[DUG] Upgrading to XE - Unicode strings questions

Tue Nov 23 23:32:38 NZDT 2010

Iterating over a string is for the purpose of doing something with each 
individual character......whether it is a ‘A’   or a 'A' with a ^ (caret) on 
top of it.   When I said the number of bytes in a character varies I was not 
meaning the number of bytes in a Char - I was meaning the total number of 
bytes in a one resulting character or letter might vary.   For instance the 
word fiancee  (with an acute on the last e) has 7 characters, the last of 
which might be 2 code units

When I iterate over a string I ideally want to get one character in the word 
each time:

could I build a string like this?

setlength(String1,7);
string1[1] := 'f';
string1[2] := 'i';
string1[3] := 'a';
string1[4] := 'n';
string1[5] := 'c';
string1[6] := 'e';
string1[7] := 'e';            //I would want the full e acute here

hence I want to be able to go

    for i :=1 to length(string1) do
    begin
            thisChar:=string1[i];        //get each character one at a time
            listbox1.items.add('i=' + inttostr(i)+'  character at position i 
= ' +ThisChar;
    end

I would be expecting to see 7 characters, 7 lines in the list box, and 
length=7,  with the last being e acute.
Now everything Jolyon  are saying and Cary also implies that this is not 
going to work.   This looks to be a real nuisance!

Now I think the e acute could be one unicode character (as there is likely 
to be a representation using one character, one code point and one code 
unit) or as one character, two code units, 2*2 bytes - a surrogate pair - 
where eg one supplies the e and one the acute.   So it looks like what I see 
might vary according to how the e acute is encoded in the string?

As I read further this gets murkier, as some of the things Cary Jensen says 
are not the same as what you say even if you say it emphatically!

This is why I am thinking we have to understand clearly Unicode, and the 
Windows implementation of it.....and I don't really yet.
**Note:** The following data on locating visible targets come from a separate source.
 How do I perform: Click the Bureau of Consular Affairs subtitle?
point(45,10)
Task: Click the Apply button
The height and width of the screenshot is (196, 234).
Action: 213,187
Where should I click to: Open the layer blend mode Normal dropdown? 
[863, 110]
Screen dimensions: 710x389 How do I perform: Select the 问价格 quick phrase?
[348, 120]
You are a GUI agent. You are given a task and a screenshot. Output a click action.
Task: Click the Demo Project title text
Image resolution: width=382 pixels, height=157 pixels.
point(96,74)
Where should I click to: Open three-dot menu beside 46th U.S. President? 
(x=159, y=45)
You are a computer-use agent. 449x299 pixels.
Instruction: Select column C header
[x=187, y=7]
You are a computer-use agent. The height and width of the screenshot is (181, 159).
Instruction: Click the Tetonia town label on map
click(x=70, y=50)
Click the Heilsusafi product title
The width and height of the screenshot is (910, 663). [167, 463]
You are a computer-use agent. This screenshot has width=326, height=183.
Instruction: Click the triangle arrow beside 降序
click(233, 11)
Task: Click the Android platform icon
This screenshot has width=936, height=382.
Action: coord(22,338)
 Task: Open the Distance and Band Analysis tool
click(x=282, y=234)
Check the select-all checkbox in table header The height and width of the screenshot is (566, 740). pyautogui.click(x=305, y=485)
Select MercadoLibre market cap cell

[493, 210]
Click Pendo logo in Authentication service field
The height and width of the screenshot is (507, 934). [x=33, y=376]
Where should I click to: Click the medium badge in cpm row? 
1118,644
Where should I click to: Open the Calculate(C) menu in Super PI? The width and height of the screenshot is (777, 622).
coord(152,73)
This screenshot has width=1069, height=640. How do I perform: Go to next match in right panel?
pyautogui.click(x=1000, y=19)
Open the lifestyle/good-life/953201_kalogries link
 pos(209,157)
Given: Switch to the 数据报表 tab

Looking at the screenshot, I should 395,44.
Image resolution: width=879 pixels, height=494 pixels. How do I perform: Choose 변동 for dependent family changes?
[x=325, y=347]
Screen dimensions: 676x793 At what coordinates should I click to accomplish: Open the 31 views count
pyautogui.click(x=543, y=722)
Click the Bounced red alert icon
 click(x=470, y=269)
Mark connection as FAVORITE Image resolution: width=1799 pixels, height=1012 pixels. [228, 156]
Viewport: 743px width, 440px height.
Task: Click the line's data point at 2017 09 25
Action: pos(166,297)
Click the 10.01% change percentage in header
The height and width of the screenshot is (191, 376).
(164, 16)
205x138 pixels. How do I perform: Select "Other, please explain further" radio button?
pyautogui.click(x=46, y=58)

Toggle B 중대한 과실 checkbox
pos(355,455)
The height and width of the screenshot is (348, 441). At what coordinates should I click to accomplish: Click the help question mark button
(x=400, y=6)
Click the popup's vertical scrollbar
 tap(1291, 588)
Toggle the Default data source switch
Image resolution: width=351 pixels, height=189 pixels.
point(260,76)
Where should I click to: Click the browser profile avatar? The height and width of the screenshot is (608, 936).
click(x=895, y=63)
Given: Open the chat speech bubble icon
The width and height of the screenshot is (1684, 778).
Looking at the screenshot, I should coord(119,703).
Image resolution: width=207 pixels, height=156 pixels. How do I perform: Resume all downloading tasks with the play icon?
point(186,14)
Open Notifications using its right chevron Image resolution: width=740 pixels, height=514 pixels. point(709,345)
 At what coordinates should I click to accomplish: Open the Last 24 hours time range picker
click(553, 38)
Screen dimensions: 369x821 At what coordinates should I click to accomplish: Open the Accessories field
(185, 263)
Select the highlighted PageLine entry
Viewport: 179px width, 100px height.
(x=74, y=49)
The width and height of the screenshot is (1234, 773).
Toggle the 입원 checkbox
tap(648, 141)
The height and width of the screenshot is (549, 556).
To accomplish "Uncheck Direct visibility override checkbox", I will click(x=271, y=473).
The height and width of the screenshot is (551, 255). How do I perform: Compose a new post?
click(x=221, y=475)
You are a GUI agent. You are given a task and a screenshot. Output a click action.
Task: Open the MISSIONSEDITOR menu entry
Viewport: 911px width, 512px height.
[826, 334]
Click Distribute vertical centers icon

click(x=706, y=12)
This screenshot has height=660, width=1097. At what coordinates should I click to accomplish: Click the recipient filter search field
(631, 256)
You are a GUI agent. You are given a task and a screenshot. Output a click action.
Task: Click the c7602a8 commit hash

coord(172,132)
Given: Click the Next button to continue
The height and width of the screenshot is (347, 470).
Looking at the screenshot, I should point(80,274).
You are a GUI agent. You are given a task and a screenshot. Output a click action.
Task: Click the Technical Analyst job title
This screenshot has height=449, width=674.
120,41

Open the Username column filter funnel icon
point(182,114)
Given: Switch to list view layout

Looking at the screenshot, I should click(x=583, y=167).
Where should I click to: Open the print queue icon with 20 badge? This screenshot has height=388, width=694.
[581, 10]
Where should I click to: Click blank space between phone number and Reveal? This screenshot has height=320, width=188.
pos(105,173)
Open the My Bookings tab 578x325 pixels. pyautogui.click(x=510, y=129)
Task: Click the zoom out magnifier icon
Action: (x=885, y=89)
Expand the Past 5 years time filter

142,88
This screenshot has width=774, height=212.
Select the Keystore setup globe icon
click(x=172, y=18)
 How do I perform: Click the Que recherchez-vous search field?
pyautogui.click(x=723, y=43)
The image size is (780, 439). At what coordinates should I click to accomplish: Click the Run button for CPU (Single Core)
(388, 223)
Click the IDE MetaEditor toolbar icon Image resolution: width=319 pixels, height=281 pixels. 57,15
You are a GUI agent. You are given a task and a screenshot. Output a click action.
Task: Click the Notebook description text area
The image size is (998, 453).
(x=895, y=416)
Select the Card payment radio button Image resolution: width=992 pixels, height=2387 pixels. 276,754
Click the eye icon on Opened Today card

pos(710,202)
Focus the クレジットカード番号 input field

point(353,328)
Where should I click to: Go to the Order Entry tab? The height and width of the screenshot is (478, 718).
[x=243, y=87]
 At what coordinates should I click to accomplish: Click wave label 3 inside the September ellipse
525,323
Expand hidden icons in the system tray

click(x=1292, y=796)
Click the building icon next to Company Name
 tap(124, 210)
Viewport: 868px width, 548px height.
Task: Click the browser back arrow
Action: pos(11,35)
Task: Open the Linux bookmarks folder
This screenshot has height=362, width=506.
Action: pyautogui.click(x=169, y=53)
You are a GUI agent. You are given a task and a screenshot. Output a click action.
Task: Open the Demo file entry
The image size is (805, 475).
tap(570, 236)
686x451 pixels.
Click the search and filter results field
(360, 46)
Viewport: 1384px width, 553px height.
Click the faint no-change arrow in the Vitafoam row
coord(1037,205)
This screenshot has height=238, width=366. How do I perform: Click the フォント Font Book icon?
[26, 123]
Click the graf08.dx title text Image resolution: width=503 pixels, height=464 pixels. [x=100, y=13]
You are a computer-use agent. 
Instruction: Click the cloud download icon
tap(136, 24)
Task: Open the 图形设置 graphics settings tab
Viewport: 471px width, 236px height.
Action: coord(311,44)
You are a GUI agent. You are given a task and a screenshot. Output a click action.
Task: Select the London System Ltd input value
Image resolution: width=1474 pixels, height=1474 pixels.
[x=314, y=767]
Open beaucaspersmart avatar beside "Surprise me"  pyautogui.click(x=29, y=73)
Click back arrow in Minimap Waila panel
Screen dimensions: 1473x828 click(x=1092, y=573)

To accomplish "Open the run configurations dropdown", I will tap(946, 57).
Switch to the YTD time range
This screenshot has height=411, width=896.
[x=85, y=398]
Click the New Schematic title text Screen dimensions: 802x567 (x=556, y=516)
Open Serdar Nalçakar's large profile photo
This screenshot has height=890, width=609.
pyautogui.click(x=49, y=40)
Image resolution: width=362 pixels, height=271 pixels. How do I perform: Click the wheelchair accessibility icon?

Here is what Cary Jensen says about a similar example with 7 characters, one 
of which is a surrogate pair:

"
Although there are 7 characters in the printed string, the UnicodeString 
contains 8 code
units, as returned by the Length function. Inspection of the 6th and 7th 
elements of the
UnicodeString reveal the high and low surrogate values, each of which are 
code units.
And, though the size of the UnicodeString is 16 bytes, ElementToCharLen 
accurately
returns that there were a total of 7 code points in the string.
While these answers suffice for surrogate pairs, unfortunately, things are 
not exactly the
same when it comes to composite characters. Specifically, when a 
UnicodeString contains
at least one composite character, that composite character may occupy two or 
more code
units, though only one actual character will appear in the displayed string. 
Furthermore,
ElementToCharLen is designed specifically to handle surrogate pairs, and not 
composite
characters.
Actually, composite characters introduce an issue of string normalization, 
which is not
currently handled by Delphi's RTL (runtime library). When I asked Seppy 
Bloom about this,
he replied that Microsoft has recently added normalization APIs (application 
programming
interfaces) to some of the latest versions of Windows, ® including Windows® 
Vista,
Windows® Server 2008, and Windows® 7.

Seppy was also kind enough to offer a code sample of how you might count the 
number of
characters in a UnicodeString that includes at least one composite 
character. I am
including this code here for your benefit, but I must offer these cautions. 
First, this code
has not been thoroughly tested, and has not been certified. If you use it, 
you do so at your
own risk. Second, be aware that this code will not work on pre-Windows XP 
installations,
and will only work with Windows XP if you have installed the Microsoft 
Internationalized
Domain Names (IDN) Mitigation APIs 1.1."

http://www.embarcadero.com/images/dm/technical-papers/delphi-unicode-migration.pdf

Elsewhere he implies that Delphi can handle normalised strings for 
comparisons if one is careful, as in

var
s1, s2: String;
begin
ListBox1.Items.Clear;
s1 := 'Hell'#$006F + #$0308' W'#$006F + #$0308'rld';            //make using 
surrogate pairs
s2 := 'Hellö Wörld';
ListBox1.Items.Add(s1);
ListBox1.Items.Add(s2);
ListBox1.Items.Add(BoolToStr(s1 = s2, True));
ListBox1.Items.Add(BoolToStr(AnsiCompareStr(s1, s2) = 0, True));
The contents of ListBox1 are shown in the following figure.

Hellö Wörld
Hellö Wörld
False
True

Now I am not sure if the above example will show properly in email - because 
email text is generally limited to the ASCII characters and lists like this 
usually also restrict to text and not HTML emails.   So as a related 
exercise I am curious whether the above example prints OK on the 
list......the words  hello and world should have umlaut  (..) over each o in 
case it doesn't arrive like that on the list.

John

As I understand it iterating over a string with Chars does get around the 
problem of surrogate pairs

It depends what you mean by “get around the problem”.